THE first phase of the council’s multi-million pound Gorse Ride redevelopment in Finchampstead was approved last night despite opposition from residents.

The building of 36 flats and 10 houses is set to go ahead at Arnett Avenue and Barkham Ride and 93 per cent of these dwellings will be made affordable.

Councillor Pauline Jorgensen, the executive member for housing, said: “This is fantastic news for the Gorse Ride estate, and follows years of hard work in developing our plans.

“Residents have been involved in shaping the new estate early on, and I am pleased for them that we now finally have planning permission for the first phase.”

“Gorse Ride is rich and vibrant community which we are committed to safeguarding now and in the future.”

The redevelopment will see the demolition of 31 existing homes in the area, and this is part of the council’s wider plan to replace a total of 208 dwellings with 290 new houses.

The project could cost the council £30 million.

However the plans were opposed by resident Arch Thompson at a meeting of the council’s planning committee on Wednesday, October 10 as he told the council that “there are no other three storey buildings in our area.”

He continued: “This will result in an invasion of privacy.”

Mr Thompson also argued that the council had not considered how the affordability of the houses will reduce the price of other houses nearby.

But Chairman of Finchampstead Parish Council Roland Cundy said: “This is in one of the most deprived areas of Finchampstead so these affordable houses are welcome”.

Planning committee member Carl Doran echoed this, saying: “It’s (the application) pretty good. We are getting close to where we need to be. 100% (affordable housing) next time.”
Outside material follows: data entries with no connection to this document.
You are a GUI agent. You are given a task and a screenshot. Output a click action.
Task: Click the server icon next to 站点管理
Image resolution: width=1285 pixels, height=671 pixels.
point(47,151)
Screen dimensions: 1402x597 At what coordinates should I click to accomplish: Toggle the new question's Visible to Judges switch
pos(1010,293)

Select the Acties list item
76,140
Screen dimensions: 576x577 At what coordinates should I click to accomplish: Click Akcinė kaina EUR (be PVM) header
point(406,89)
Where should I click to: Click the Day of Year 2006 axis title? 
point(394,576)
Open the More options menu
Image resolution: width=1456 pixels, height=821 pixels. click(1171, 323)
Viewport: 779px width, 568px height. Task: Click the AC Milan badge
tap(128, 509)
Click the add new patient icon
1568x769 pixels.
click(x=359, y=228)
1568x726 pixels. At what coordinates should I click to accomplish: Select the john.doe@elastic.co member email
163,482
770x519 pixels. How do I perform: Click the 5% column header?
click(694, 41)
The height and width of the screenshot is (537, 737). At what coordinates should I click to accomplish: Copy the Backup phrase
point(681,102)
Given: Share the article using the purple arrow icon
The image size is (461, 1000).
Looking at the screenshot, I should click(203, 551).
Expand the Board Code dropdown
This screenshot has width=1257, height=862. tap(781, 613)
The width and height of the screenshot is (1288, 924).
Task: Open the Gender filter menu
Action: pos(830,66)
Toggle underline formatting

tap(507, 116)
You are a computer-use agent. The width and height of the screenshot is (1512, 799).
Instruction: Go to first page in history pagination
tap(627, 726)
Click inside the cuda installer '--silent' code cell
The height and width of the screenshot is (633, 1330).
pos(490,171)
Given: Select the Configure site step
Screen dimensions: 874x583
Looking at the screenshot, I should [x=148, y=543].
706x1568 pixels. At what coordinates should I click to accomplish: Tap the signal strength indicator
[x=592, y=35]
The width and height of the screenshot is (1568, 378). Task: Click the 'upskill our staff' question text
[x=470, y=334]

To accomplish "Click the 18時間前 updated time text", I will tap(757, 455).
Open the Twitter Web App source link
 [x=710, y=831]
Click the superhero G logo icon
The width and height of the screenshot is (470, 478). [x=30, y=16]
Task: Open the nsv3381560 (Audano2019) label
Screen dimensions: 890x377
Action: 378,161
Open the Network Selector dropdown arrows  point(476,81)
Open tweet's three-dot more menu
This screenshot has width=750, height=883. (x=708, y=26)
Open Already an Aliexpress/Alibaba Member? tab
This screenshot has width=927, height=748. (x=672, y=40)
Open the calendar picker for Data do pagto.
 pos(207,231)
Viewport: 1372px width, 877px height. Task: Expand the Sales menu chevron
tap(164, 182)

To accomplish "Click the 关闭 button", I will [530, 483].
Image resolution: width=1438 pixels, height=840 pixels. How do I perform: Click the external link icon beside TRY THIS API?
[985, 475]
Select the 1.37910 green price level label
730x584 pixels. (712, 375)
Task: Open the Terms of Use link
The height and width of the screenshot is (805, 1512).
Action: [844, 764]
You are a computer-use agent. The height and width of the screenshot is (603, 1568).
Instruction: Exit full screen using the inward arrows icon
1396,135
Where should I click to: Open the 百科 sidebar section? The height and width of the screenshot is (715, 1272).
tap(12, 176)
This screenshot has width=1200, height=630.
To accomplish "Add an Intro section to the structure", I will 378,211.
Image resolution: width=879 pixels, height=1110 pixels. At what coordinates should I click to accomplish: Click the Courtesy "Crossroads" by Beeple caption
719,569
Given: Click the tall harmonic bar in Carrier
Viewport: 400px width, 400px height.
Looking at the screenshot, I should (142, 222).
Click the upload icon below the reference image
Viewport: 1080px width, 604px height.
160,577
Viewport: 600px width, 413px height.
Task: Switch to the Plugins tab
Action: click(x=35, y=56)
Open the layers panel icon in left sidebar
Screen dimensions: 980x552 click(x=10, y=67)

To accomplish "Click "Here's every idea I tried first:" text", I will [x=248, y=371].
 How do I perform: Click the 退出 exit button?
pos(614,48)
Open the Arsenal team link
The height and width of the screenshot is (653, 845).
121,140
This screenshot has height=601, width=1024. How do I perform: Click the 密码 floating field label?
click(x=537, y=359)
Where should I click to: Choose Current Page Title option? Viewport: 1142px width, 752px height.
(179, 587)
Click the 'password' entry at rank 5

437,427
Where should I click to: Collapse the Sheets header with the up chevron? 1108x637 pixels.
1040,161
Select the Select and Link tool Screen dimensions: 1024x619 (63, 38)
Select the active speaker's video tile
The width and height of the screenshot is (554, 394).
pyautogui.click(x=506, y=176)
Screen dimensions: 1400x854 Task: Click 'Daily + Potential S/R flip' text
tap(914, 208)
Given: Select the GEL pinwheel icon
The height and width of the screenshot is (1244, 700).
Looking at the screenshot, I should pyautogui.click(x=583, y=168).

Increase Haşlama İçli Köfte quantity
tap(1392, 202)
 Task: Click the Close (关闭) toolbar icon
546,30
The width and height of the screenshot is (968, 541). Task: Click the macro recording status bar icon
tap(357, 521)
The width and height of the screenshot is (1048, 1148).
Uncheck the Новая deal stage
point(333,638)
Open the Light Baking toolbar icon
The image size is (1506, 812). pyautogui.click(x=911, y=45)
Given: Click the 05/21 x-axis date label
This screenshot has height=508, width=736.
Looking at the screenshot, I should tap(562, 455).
The councillor added that he had “sympathy” for residents who had submitted concerns over potential traffic issues during the construction of the flats and the overbearing quality of the new three-storey buildings.

All council tenants and home owners currently living at Gorse Ride will be eligible to move into a new home on the redeveloped estate.

Tenants will be offered their new home with terms that will “broadly similar” to their current arrangements.

Home-owners will be offered the chance to buy newly-developed homes on the estate of off the site.

Cllr Simon Weeks, ward member for Finchampstead, said: “I support the development. The houses were meant to last 25 years but they have been there for 50 years now.”

Planning committee members approved the application unanimously but another application had more difficulty in being passed through after it emerged that none of 104 apartments proposed to be built in Arborfield would be affordable.

The dwellings are set to be rented properties based between the Secondary School and the Nine Mile Ride Extension and an agent for the site said the new site would be important for encouraging young professionals to stay in the area, with a new clubhouse and gym part of the plans.

However, planning committee member Rachelle Shepherd DuBey said: “We should be building more affordable homes for residents so people can stay here.”

Councillor Carl Doran said about the affordability of the properties: “My sense is we are getting the poor side of the deal. We need affordable housing really badly.”

Arborfield housing developments are required to have 35 per cent affordable housing but an officer explained that these provisions are decided on a site-by-site basis, meaning they will be allocated elsewhere to meet the requirement.

The application was approved despite councillors Carl Doran and Rachelle Shepherd-DuBey choosing to vote against and abstain respectively.